The announcement by the Food and Drug Administration was the first indication that a U.S. company had used melamine as an animal feed ingredient. Agency officials said that melamine and related compounds were used to bind feed for cattle, sheep and goats, or fish and shrimp.
Previously, the problem of melamine in animal feed was thought to be contained to China, where manufacturers had added it to wheat gluten.
Melamine is not approved as an additive for the feed. It has a number of industrial uses, including as a binding agent and flame retardant. It's also used as fertilizer in some parts of the world, but not in the U.S.
U.S. officials said the use of melamine in animal feed posed no threat to human health. In China, they said, the chemical was probably added to show greater levels of protein.
The FDA alerted feed manufacturers that ingredients containing melamine and related compounds were found in products made by Tembec BTLSR Inc. of Toledo, Ohio, and used by Uniscope Inc. of Johnstown, Colo.
Tembec makes two products, AquaBond and Aqua-Tec II, which it distributes for Uniscope. The products are used in fish feed.

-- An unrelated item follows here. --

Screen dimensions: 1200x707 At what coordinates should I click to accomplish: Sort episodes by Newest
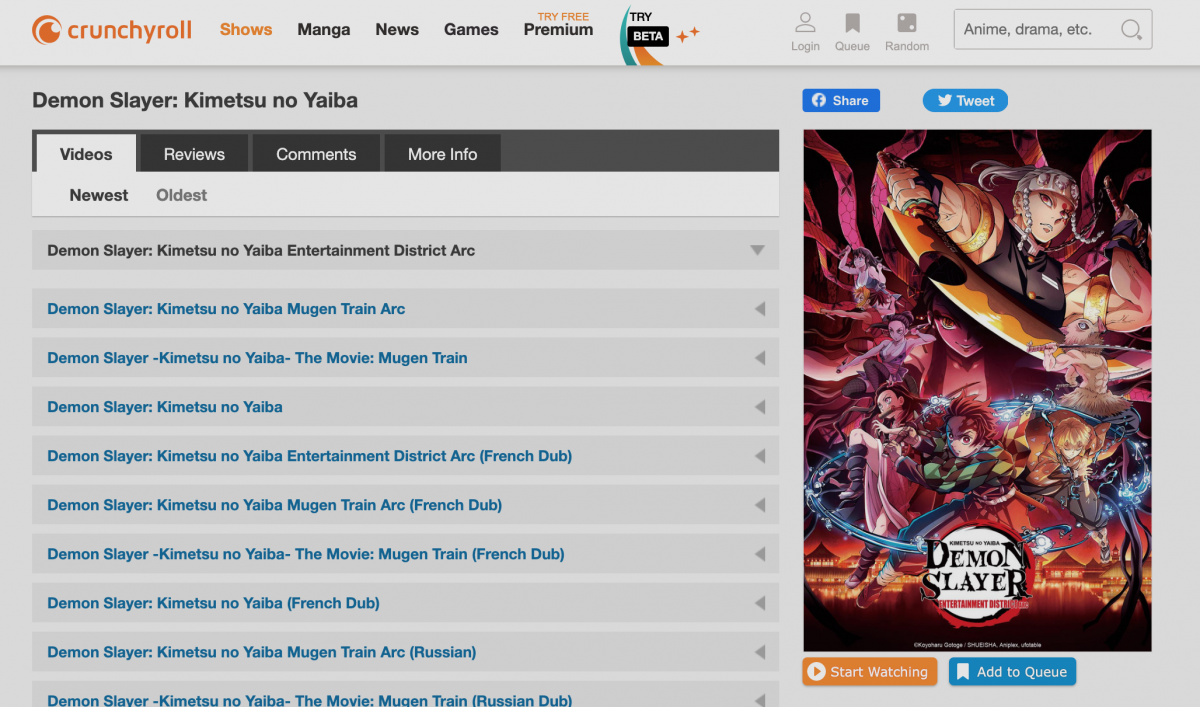coord(99,195)
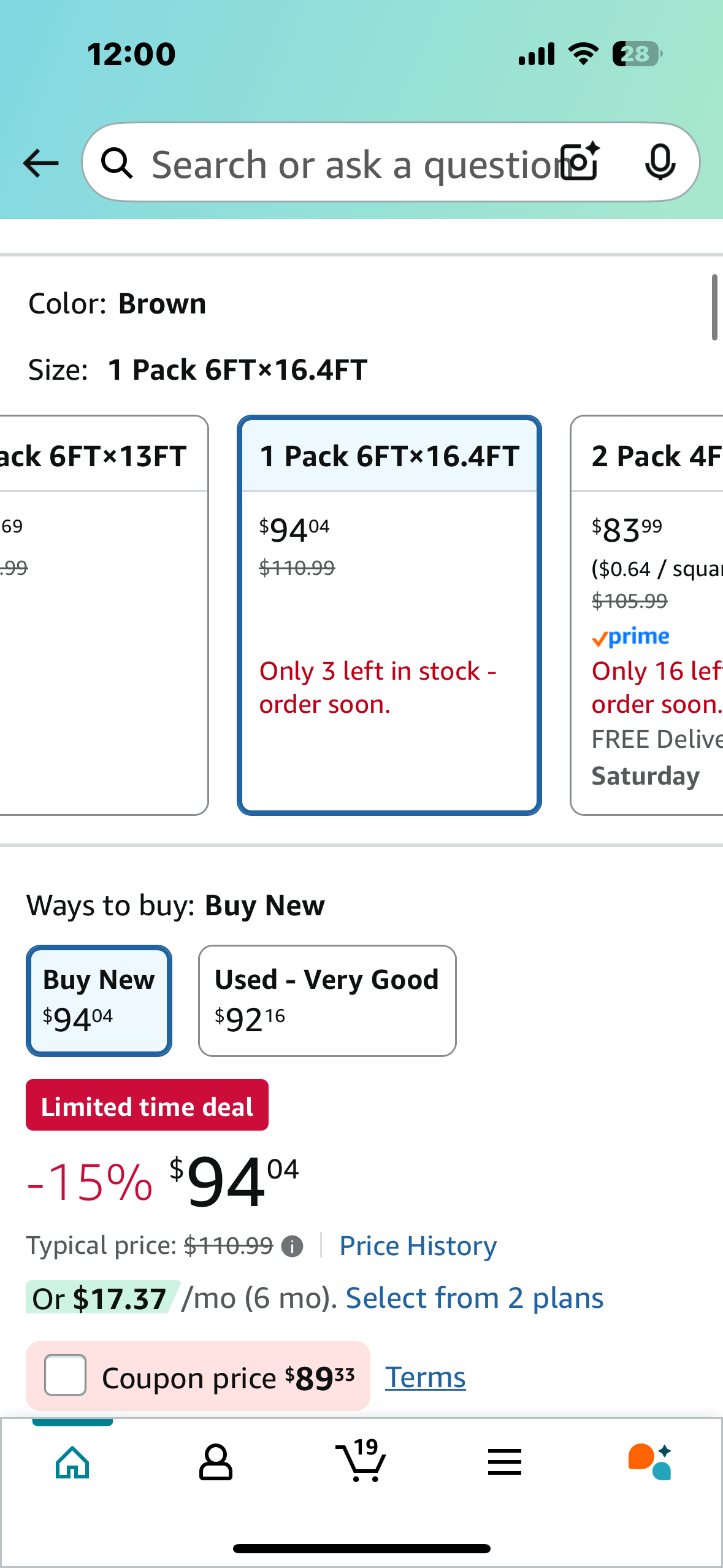Tap the microphone voice search icon
The height and width of the screenshot is (1568, 723).
(x=660, y=163)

Uniscope also makes a product for livestock feed called Xtra-Bond, and it uses ingredients produced by Tembec. The FDA advised feed manufacturers and others not to use the products and to contact the two manufacturers.
The agency also advised manufacturers to recall feed made from AquaBond or AquaTech II. Official did not make the same recommendation for feed made from Xtra-Bond, based on the low levels of melamine and related compounds.
Officials said they had no idea how much feed contains the ingredients in question.